DOCUMENT EXCERPT:
==============================

In 2008 during our state’s Safe Haven crisis, parents relinquished custody of 36 children to the state of Nebraska. Most of these children were struggling with behavioral health challenges that had left their families feeling helpless.

The message was clear: Nebraska’s families and children weren’t getting the help they needed.

In 2009, legislators responded by allocating additional funding for children’s behavioral health aid and creating a number of new programs that would help connect families with the services and supports they needed to help their children thrive and grow. Advocates had high hopes that children’s behavioral health services were finally getting the attention and resources they needed.

Challenges still remain, however, and stories of parents making their children state wards to access services are all too common. Our state’s budget has played a large role in preventing success.  Despite the fact that there was ample evidence we weren’t dedicating enough funding to ensuring children and families accessed services, legislators reduced funding for two of the programs created after Safe Haven in 2011. Behavioral health aid and provider rates were also reduced.

==============================

PROMPT:
Can you continue the piece on children's behavioral health funding in Nebraska from the point where it stops? You won't need any of the records.

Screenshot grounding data
==============================

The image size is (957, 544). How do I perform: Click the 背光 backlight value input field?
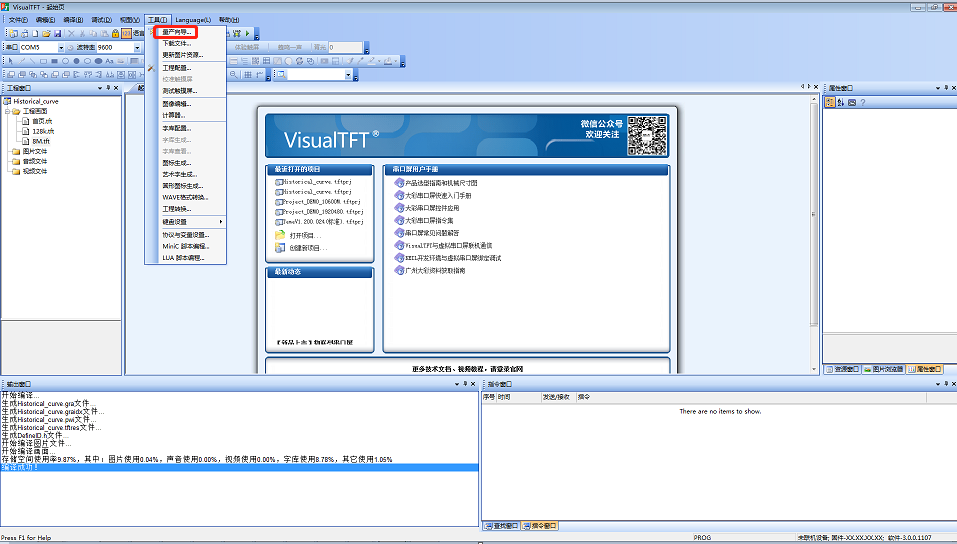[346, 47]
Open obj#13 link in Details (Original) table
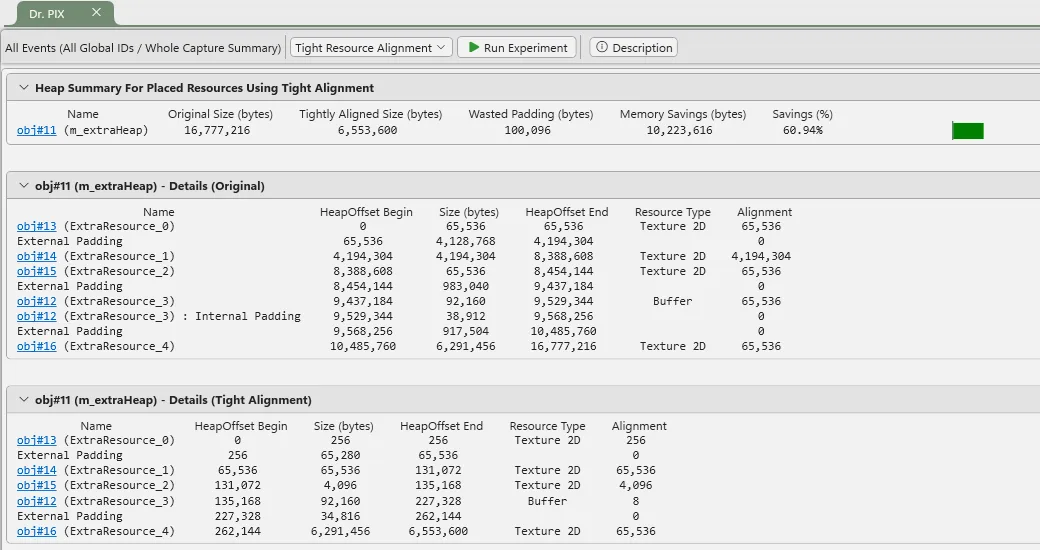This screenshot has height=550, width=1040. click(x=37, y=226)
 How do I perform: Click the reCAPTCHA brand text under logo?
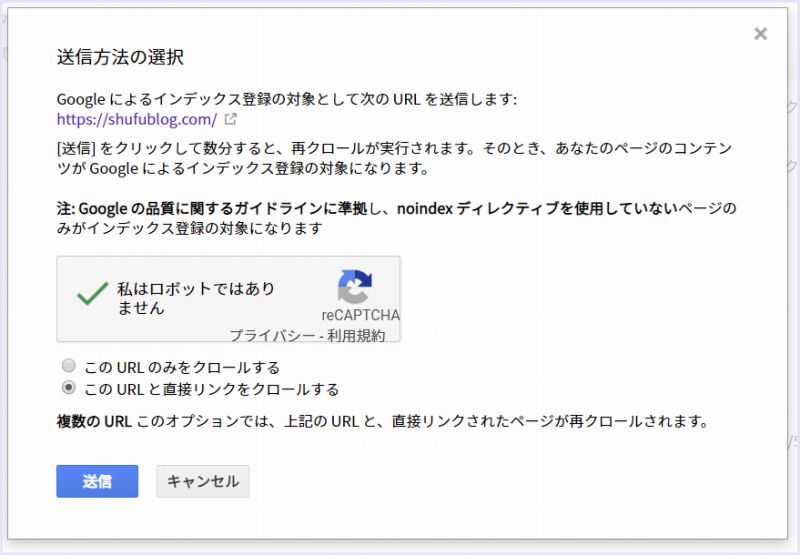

==============================

RESPONSE TO THE TASK:
This year, the DHHS budget request is proposing cuts of over $3.6 million for the next two years from aid to Nebraska’s Behavioral Health Regions. The Regions play a key role in providing community-based services to  mostly low-income children and youth across our state struggling with mental health and substance abuse challenges. The Regions are also an important provider of services for parents and families facing mental health or substance abuse challenges of their own, many of whom are involved with our state’s child welfare system.

In 2010, our Regions served 3,824 children. The Regions provide funding for a range of services from simple outpatient therapy, to the Professional Partner Program which provides wrap-around services to at risk families, to respite care, and beyond. Providing children access to timely, needed community-based services can reduce their need for greater and more intense treatment later on. The support Regions provide help keep children safe and families together.

Nebraska’s behavioral health system needs more resources to adequately provide for the needs of children and families, especially those in or at risk of entering the child welfare system. We hope the Legislature and the Governor will begin to think about making strategic investments, instead of cutting vital services that will cost Nebraska it’s future prosperity.